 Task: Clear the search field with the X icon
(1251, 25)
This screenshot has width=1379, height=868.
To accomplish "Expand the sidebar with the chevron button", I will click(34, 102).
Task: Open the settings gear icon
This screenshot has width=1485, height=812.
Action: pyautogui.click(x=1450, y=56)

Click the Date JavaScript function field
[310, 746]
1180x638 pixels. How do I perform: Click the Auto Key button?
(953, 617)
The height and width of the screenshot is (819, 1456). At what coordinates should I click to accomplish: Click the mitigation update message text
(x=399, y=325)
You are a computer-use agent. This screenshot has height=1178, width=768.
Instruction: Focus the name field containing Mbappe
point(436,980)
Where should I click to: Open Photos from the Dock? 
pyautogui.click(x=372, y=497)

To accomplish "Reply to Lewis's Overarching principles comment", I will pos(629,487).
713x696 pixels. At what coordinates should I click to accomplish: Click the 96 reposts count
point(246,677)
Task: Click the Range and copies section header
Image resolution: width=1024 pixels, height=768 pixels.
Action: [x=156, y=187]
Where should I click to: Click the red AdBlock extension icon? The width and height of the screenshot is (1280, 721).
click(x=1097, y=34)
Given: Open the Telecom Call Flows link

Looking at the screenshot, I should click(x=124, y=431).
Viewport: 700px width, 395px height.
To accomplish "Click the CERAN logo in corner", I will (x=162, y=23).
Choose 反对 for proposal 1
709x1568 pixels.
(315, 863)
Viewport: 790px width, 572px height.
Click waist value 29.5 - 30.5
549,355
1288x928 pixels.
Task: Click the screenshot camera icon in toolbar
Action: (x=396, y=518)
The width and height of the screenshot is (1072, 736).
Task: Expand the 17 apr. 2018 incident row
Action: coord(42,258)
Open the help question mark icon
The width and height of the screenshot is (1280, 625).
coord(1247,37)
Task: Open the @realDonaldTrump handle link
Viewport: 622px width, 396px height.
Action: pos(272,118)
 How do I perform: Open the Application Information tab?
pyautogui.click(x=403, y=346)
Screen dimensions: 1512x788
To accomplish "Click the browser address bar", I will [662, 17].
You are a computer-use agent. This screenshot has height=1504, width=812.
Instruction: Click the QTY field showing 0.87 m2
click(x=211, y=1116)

▶ Action item
Keeping every line exactly as it is, copy all the records.

▶ Written solution
 Task: Clear the search field with the X icon
(1251, 25)
This screenshot has width=1379, height=868.
To accomplish "Expand the sidebar with the chevron button", I will click(34, 102).
Task: Open the settings gear icon
This screenshot has width=1485, height=812.
Action: pyautogui.click(x=1450, y=56)

Click the Date JavaScript function field
[310, 746]
1180x638 pixels. How do I perform: Click the Auto Key button?
(953, 617)
The height and width of the screenshot is (819, 1456). At what coordinates should I click to accomplish: Click the mitigation update message text
(x=399, y=325)
You are a computer-use agent. This screenshot has height=1178, width=768.
Instruction: Focus the name field containing Mbappe
point(436,980)
Where should I click to: Open Photos from the Dock? 
pyautogui.click(x=372, y=497)

To accomplish "Reply to Lewis's Overarching principles comment", I will pos(629,487).
713x696 pixels. At what coordinates should I click to accomplish: Click the 96 reposts count
point(246,677)
Task: Click the Range and copies section header
Image resolution: width=1024 pixels, height=768 pixels.
Action: [x=156, y=187]
Where should I click to: Click the red AdBlock extension icon? The width and height of the screenshot is (1280, 721).
click(x=1097, y=34)
Given: Open the Telecom Call Flows link

Looking at the screenshot, I should click(x=124, y=431).
Viewport: 700px width, 395px height.
To accomplish "Click the CERAN logo in corner", I will (x=162, y=23).
Choose 反对 for proposal 1
709x1568 pixels.
(315, 863)
Viewport: 790px width, 572px height.
Click waist value 29.5 - 30.5
549,355
1288x928 pixels.
Task: Click the screenshot camera icon in toolbar
Action: (x=396, y=518)
The width and height of the screenshot is (1072, 736).
Task: Expand the 17 apr. 2018 incident row
Action: coord(42,258)
Open the help question mark icon
The width and height of the screenshot is (1280, 625).
coord(1247,37)
Task: Open the @realDonaldTrump handle link
Viewport: 622px width, 396px height.
Action: pos(272,118)
 How do I perform: Open the Application Information tab?
pyautogui.click(x=403, y=346)
Screen dimensions: 1512x788
To accomplish "Click the browser address bar", I will [662, 17].
You are a computer-use agent. This screenshot has height=1504, width=812.
Instruction: Click the QTY field showing 0.87 m2
click(x=211, y=1116)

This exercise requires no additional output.